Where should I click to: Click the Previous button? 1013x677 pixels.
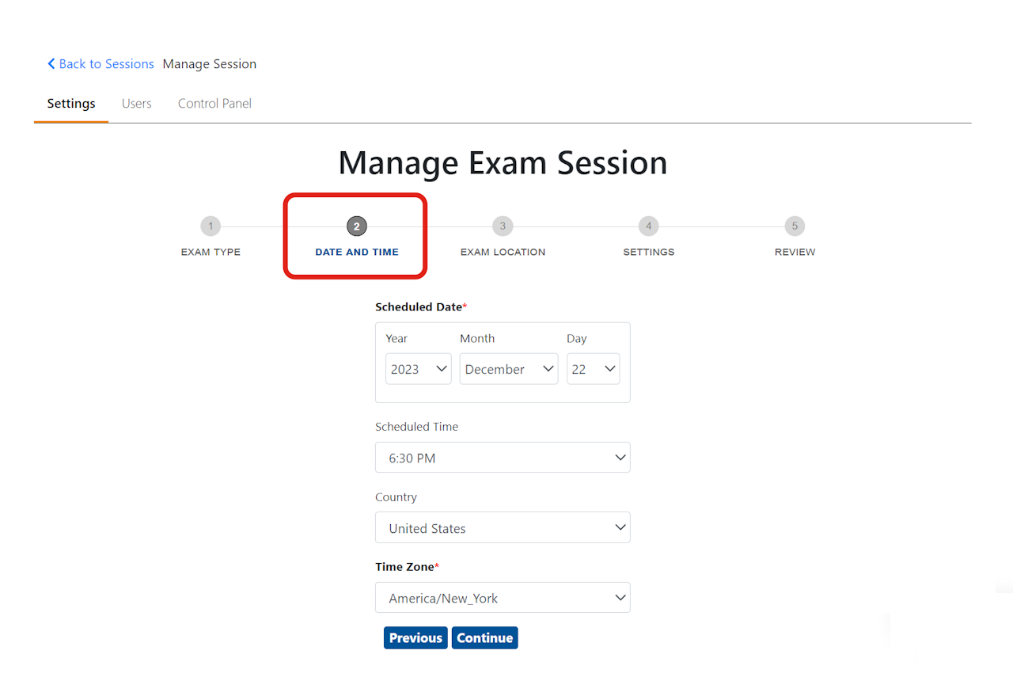[x=415, y=638]
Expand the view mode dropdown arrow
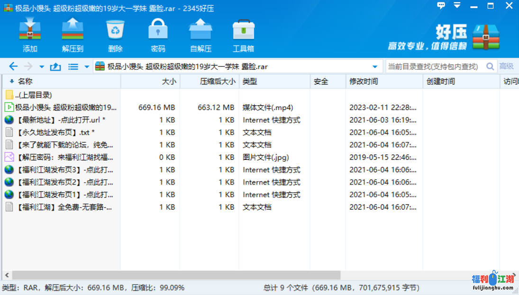519x295 pixels. tap(87, 67)
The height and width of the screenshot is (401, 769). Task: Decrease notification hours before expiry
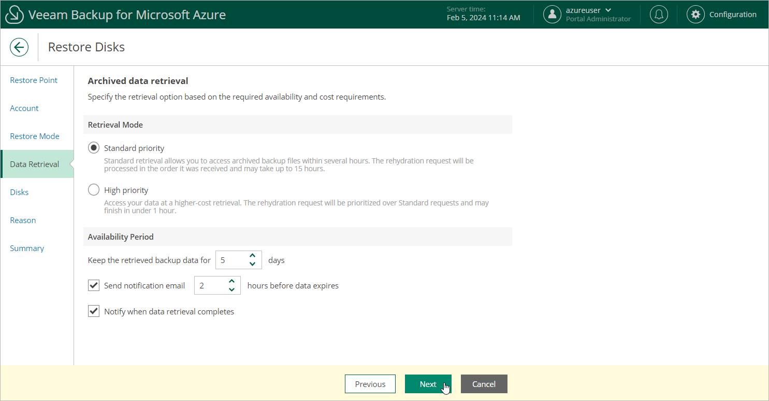231,289
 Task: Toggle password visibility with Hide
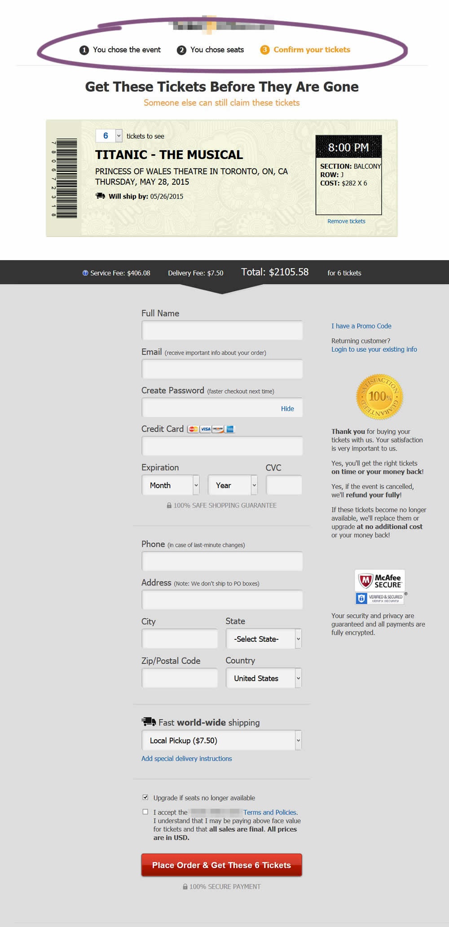(287, 408)
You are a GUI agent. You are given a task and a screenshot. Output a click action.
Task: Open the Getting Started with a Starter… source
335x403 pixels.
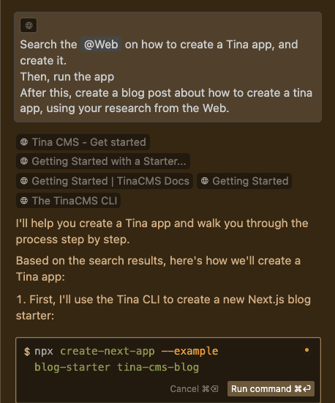tap(103, 161)
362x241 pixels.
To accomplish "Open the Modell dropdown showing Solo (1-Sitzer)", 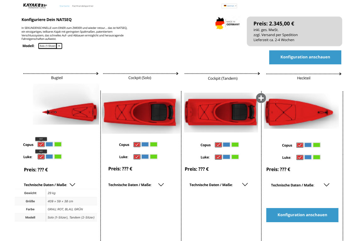I will coord(50,46).
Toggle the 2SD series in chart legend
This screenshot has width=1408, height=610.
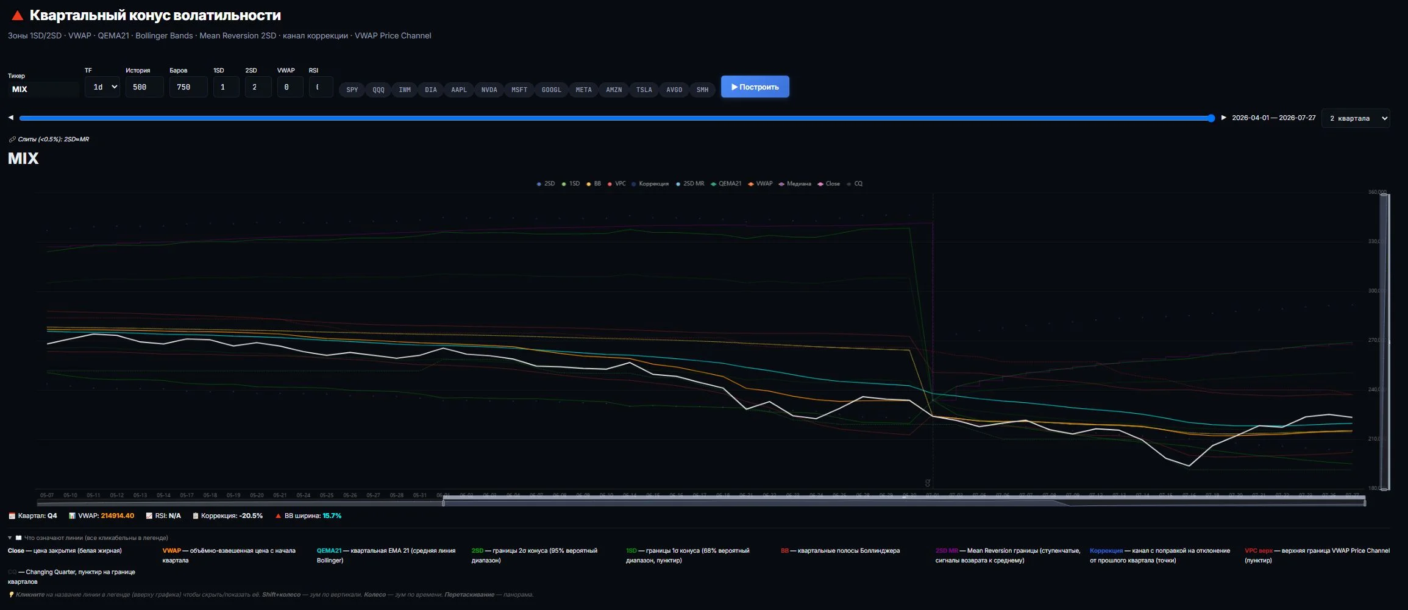tap(546, 183)
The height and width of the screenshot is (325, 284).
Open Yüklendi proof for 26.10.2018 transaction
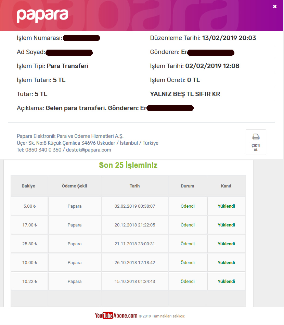coord(226,263)
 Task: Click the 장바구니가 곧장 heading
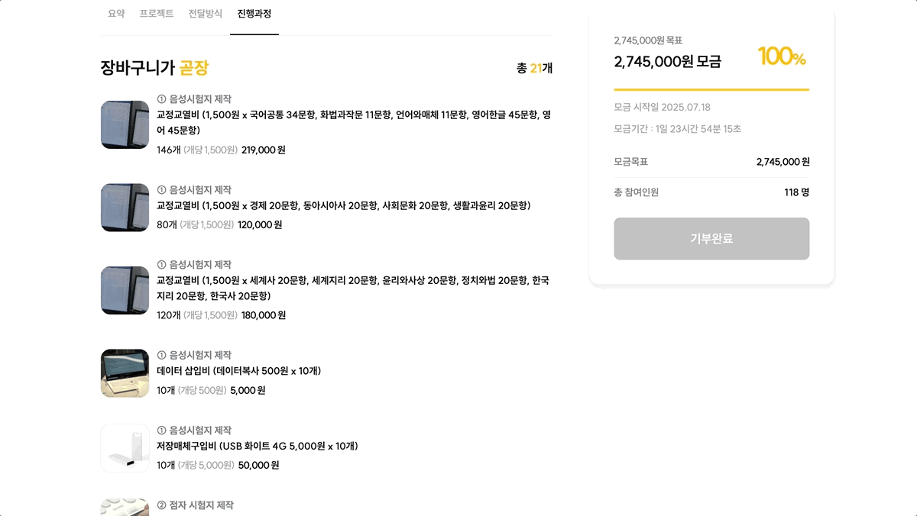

-*-

> ASSIGNMENT:
Copy out exactly, without any pictures, the lines above that begin at the one with "The height and width of the screenshot is (325, 284)." and end at the last line of the listing.

> THE COMPLETED TASK:
The height and width of the screenshot is (325, 284).
Open Yüklendi proof for 26.10.2018 transaction
coord(226,263)
 Task: Click the 장바구니가 곧장 heading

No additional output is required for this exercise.